Ambuehl

Meet the USUSA: Jake Ambuehl

When Jake Ambuehl was growing up in Alpine, a Utah County city about 114 miles from Logan, he had never heard of Utah State University.

Ambuehl “didn’t even know it was a school” until his junior year at Lone Peak High School when one of his football teammates told the team he had a brother who played for USU.

Ambuehl eventually chose USU because of its in-state tuition and “it was far enough away from home that I could be away.”

Throughout his freshman year, the 2014-2015 academic year, Ambuehl wasn’t involved in any of the university’s clubs or organizations. He only went to one football game and left early, he said.

To his surprise, however, all of this changed at the end of the 2015 academic year. Living in Snow Hall, a university-owned residence hall in the Student Living Center, meant he had to move out of the dorm by the end of final’s week, even though he still had a week of working left to do at an after-school daycare center.

Mitchell Thornhill, who was one of Ambuehl’s coworkers and a member of the HURD, invited Ambuehl to stay on his couch until the end of their work term.

From there, everything changed for Ambuehl.

While staying on this couch, he met Blake Lyman, predecessor to Ambuehl’s position.

“The week of finals I come home one day from work and there’s Jake Ambeuhl on my couch,” Lyman said. “It was kind of weird at the beginning, the idea that just some random guy from my roommates work was going to crash on our couch, but by the end we loved him.”

After returning home for summer and coming back to USU in the fall, Lyman and Thornhill convinced Ambuehl to join the Hurd Committee, where he found a passion for USU athletics.

“Jake just took it and ran with it,” Lyman said. “He got really invested and involved in helping with the Hurd.”

Ambuehl and Lyman made a point to be at every game, even less-attended games like volleyball and soccer.

As a HURD committee member, Ambuehl quickly fell in love with the spirit of USU sports games.

“Right in the beginning when all those cheers are loud, it’s just like you can feel it,” he said.

In October, 2016, Jake became what many later referred to as “the living Scotsman.”

The HURD produced a video depicting Ambuehl wearing a kilt and smashing pumpkins with logos of USU rivals painted on them while USU’s anthem “The Scotsman” played in the background.

Later that year, Ambuehl ran unopposed for his current position, and “the living Scotsman” became an identity for him.

Since accepting his position, Ambuehl has earned a reputation for being a fun-loving, positive and energetic person, said Brendon Brady, the Student Alumni Association vice president and a close friend of Ambuehl’s.

“Very fun loving, knows how to have a good time, kind of the life of the party,” Brady said.

Despite his passion for sports and bubbly personality, however, Ambuehl described himself as “a pretty huge nerd.”

“All through high school, I loved video games, I love fantasy books, all that stuff,” he said. “I love reading Ranger’s Apprentice, those are great books, Ender’s Game, all those, pretty huge nerd that way.”

Other friends of Ambuehl’s described him as selfless and down to earth.

Torryn Combs, the USUSA series director, shared a story in which she and Ambuehl played Super Smash Bros and then talked outside of his apartment for hours.

“He’s a really good listener,” Combs said. “You can sit and talk to him and you really feel like he’s there with you…it was like we were kindred spirits almost.”

Combs added Ambuehl has a “sensitive side” behind the fun-loving, outgoing personality described by others.

“You feel like you know him until you actually get to know him,” she said. “He’s really confident and fun, but he really does have this sensitive side to him.”

Ambuehl said another fact people are surprised to hear about him is his uncommon major: religious studies.

“I just enjoy it,” he said. “I think you should study what you love.
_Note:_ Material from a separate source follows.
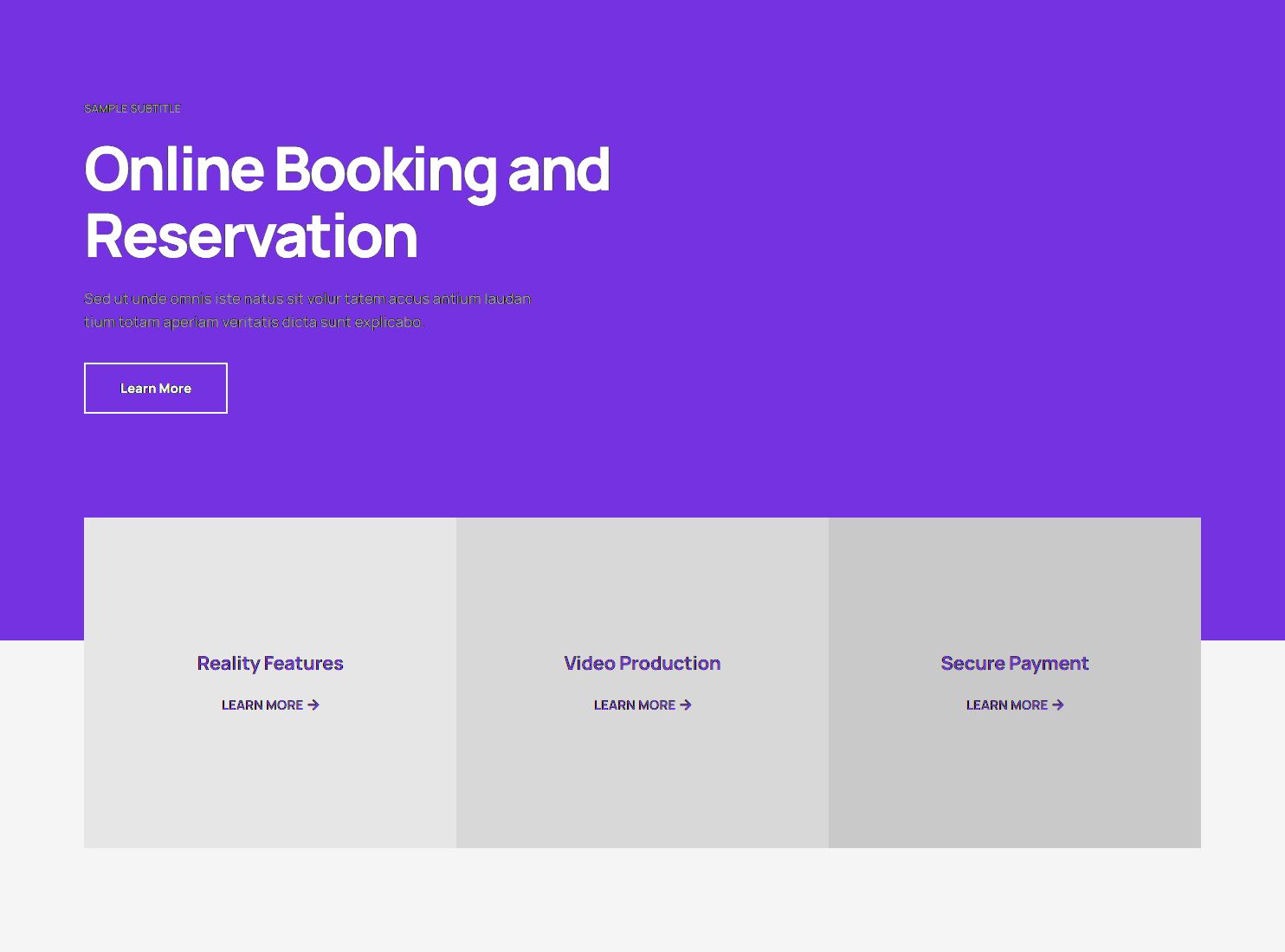Click the outlined Learn More button
The image size is (1285, 952).
pyautogui.click(x=156, y=389)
But secondly, I imagine it as setting myself apart from the mass of students here at Utah State. Really I’m just trying to set myself apart from the general populous, diversify myself, get educated in specific demographics of people and culture, and just make myself applicable to businesses.”

Ambuehl added studying this field has strengthened his faith in his religion. He is a member of the Church of Jesus Christ of Latter-day Saints.

“It’s strengthened my understanding of other faiths and universal truths,” he added.

When he completes his term as a vice president, Ambuehl hopes to have changed the culture of the Hurd and encourage students to attend games whether or not the Aggies are winning.

“Win or lose, that’s my favorite part, just being with everyone there,” he said. “All those differences get put aside and we’re just all focused right there.”